Question

In $\vartriangle ABC,\angle A = {90^ \circ }$. If AD is perpendicular to BC, then prove that $\vartriangle BDA \sim \vartriangle ADC$.

Answer 1

Hint: We will consider both the triangles $\vartriangle BDA$ and $\vartriangle ADC$. Now using the right angles in both of them and the fact that $\angle A = {90^ \circ }$, we will prove one more of the corresponding angle to be equal. Then, by using the AA- similarity criterion, we will have the required proof.

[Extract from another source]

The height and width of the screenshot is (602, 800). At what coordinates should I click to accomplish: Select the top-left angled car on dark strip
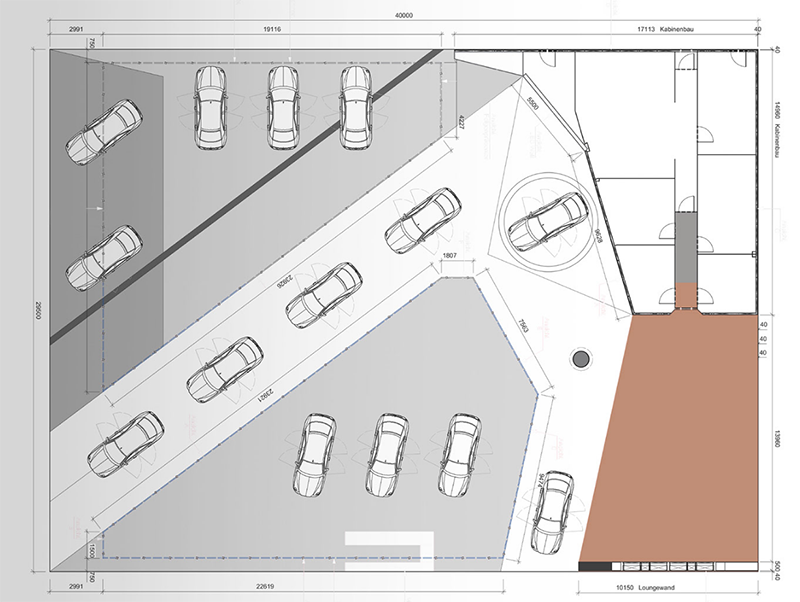click(x=104, y=131)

Complete step-by-step answer:
Let us first consider $\angle A = {90^ \circ }$.
$\angle BAD + \angle DAC = {90^ \circ }$ (Each $\angle A = {90^ \circ }$ given in the question only) ………(1)
Now, consider $\vartriangle ADC$, we will have:-
$\angle CDA + \angle DCA + \angle DAC = {180^ \circ }$ ……….(2)
Since we already have $\angle CDA = {90^ \circ }$ and using (1) in (2), we will get:-
$ \Rightarrow {90^ \circ } + \angle DCA + {90^ \circ } - \angle BAD = {180^ \circ }$
$ \Rightarrow \angle DCA - \angle BAD = 0$
$ \Rightarrow \angle DCA = \angle BAD$ ……..(3)
Consider the $\vartriangle BDA$ and $\vartriangle ADC$ :
$\angle ADB = \angle CDA$ (Each ${90^ \circ }$ given in the question only)
$\angle DCA = \angle BAD$ (Using (3))
Hence, $\vartriangle BDA \cong \vartriangle ADC$ (By AA similarity criterion)
[If two triangles are similar it means that all corresponding angle pairs are congruent and all corresponding sides are proportional. The AA criterion for triangle similarity states that if two triangles have two pairs of congruent angles, then the triangles are similar]
Hence, proved.

Note: The students must note how the AA similarity criterion works. Let us discuss it now.
We know that by Angle sum property, we will have the sum of all interior angles to be equal to ${180^ \circ }$. So, if two of the angles are already equal, therefore, the third must be the difference of ${180^ \circ }$ and the sum of both other angles. Ideally, the name of this criterion should then be the AAA (Angle-Angle-Angle) criterion, but we call it as AA criterion because we need only two pairs of angles to be equal - the third pair will then automatically be equal by angle sum property of triangles.
The students must know the difference between similar triangles and the congruent triangles. The difference is as follows:
When figures have the same shape but may be different in size, they are called similar figures.
Figures that are the same size and the same shape are congruent figures.